◆ **WHAT IS REQUIRED**
From the very first line down to the line containing "Task: Open the comment speech bubble icon", write out the material exactly as it appears, and no more.

============================================================

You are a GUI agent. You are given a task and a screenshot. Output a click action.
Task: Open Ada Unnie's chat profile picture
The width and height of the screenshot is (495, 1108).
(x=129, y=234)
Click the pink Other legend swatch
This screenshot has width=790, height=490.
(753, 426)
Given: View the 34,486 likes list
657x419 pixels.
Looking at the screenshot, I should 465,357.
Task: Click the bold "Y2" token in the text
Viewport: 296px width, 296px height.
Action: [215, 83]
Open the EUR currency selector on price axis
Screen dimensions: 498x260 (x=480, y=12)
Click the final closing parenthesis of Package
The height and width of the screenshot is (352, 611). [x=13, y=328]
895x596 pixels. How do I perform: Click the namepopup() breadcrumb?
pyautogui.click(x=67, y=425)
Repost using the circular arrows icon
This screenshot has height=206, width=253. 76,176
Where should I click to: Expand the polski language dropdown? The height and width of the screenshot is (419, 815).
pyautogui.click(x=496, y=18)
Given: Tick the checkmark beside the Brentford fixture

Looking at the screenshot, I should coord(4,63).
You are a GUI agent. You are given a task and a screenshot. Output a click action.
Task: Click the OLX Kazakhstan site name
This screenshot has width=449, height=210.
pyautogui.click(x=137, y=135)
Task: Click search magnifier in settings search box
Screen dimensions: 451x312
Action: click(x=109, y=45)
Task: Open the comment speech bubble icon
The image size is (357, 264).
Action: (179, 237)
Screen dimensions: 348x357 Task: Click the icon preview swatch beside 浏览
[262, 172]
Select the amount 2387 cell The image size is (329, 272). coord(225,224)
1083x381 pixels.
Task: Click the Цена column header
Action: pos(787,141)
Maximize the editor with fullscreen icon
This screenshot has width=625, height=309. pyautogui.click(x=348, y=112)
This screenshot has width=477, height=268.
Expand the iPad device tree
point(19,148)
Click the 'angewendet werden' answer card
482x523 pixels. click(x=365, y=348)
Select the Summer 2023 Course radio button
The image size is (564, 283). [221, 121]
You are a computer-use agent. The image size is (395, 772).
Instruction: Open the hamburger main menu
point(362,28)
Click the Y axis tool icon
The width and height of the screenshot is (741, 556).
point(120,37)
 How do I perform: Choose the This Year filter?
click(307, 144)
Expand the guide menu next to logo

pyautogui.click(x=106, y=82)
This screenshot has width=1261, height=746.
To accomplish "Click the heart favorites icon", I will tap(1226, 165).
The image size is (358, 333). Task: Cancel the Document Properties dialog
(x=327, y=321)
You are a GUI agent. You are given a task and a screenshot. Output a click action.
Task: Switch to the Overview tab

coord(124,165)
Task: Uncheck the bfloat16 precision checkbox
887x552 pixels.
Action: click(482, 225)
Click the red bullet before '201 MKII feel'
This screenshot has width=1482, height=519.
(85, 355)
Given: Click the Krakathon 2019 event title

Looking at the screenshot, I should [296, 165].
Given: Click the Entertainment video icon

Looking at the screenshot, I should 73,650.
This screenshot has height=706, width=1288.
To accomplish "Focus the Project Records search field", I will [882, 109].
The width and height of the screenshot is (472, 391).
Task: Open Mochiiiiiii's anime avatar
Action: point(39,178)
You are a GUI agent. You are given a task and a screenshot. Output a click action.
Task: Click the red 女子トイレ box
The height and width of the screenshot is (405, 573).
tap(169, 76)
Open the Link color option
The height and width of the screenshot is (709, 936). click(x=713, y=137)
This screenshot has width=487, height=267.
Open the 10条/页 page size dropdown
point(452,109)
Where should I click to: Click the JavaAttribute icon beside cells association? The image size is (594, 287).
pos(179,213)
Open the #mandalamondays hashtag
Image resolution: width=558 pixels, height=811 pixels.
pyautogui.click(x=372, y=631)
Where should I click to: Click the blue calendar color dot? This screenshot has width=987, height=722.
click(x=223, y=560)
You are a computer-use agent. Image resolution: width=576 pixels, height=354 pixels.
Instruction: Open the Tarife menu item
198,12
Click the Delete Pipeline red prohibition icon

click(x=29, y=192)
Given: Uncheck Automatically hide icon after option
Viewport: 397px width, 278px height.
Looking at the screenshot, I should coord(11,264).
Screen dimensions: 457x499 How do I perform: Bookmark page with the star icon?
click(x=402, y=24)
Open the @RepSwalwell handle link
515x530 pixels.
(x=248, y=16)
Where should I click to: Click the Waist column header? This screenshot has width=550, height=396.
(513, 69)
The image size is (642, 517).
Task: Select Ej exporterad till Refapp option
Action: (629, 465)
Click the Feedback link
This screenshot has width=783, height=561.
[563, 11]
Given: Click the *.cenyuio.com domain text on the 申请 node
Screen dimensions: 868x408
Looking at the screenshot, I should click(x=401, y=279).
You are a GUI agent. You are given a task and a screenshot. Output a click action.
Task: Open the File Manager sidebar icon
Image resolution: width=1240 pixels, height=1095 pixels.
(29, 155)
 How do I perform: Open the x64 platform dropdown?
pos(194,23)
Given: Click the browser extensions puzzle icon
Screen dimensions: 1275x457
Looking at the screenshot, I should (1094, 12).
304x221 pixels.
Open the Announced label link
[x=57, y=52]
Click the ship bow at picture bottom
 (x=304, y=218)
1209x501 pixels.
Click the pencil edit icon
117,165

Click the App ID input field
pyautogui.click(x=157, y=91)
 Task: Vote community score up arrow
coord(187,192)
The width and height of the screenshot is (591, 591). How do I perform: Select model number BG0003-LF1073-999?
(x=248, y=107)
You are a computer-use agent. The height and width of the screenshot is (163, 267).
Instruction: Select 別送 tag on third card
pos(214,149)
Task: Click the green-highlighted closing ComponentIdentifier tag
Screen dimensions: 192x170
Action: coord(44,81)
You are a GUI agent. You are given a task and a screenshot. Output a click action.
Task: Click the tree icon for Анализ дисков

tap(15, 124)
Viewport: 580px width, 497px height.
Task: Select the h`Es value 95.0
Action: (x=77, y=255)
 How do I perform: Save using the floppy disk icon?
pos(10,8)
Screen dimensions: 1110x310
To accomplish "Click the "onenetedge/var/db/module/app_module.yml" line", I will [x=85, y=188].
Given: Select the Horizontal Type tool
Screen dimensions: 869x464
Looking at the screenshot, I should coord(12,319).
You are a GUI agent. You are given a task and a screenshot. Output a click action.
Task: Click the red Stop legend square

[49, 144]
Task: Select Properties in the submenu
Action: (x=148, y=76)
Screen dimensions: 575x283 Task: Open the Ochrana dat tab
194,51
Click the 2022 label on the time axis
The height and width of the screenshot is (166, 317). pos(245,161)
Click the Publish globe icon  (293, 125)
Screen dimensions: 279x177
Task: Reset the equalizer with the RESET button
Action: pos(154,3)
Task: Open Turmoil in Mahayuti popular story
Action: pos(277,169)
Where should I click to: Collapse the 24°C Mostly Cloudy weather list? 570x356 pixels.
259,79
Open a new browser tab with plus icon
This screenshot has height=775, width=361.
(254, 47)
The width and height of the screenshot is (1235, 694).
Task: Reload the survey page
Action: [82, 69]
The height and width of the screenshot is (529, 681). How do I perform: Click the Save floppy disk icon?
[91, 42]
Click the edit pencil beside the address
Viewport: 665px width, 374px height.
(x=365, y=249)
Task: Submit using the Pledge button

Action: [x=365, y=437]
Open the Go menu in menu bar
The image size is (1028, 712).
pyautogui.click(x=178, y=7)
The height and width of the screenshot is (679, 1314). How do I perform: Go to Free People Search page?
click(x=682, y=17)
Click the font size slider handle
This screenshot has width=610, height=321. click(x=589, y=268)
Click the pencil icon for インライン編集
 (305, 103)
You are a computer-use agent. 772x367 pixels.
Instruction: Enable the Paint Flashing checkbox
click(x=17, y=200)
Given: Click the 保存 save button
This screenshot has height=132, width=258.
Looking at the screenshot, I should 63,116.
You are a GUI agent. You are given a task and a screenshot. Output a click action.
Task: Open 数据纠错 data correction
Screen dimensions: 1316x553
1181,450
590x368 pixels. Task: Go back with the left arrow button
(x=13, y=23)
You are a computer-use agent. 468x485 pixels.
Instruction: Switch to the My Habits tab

============================================================

◆ **ANSWER FOR THE TASK**
You are a GUI agent. You are given a task and a screenshot. Output a click action.
Task: Open Ada Unnie's chat profile picture
The width and height of the screenshot is (495, 1108).
(x=129, y=234)
Click the pink Other legend swatch
This screenshot has width=790, height=490.
(753, 426)
Given: View the 34,486 likes list
657x419 pixels.
Looking at the screenshot, I should 465,357.
Task: Click the bold "Y2" token in the text
Viewport: 296px width, 296px height.
Action: [215, 83]
Open the EUR currency selector on price axis
Screen dimensions: 498x260 (x=480, y=12)
Click the final closing parenthesis of Package
The height and width of the screenshot is (352, 611). [x=13, y=328]
895x596 pixels. How do I perform: Click the namepopup() breadcrumb?
pyautogui.click(x=67, y=425)
Repost using the circular arrows icon
This screenshot has height=206, width=253. 76,176
Where should I click to: Expand the polski language dropdown? The height and width of the screenshot is (419, 815).
pyautogui.click(x=496, y=18)
Given: Tick the checkmark beside the Brentford fixture

Looking at the screenshot, I should coord(4,63).
You are a GUI agent. You are given a task and a screenshot. Output a click action.
Task: Click the OLX Kazakhstan site name
This screenshot has width=449, height=210.
pyautogui.click(x=137, y=135)
Task: Click search magnifier in settings search box
Screen dimensions: 451x312
Action: click(x=109, y=45)
Task: Open the comment speech bubble icon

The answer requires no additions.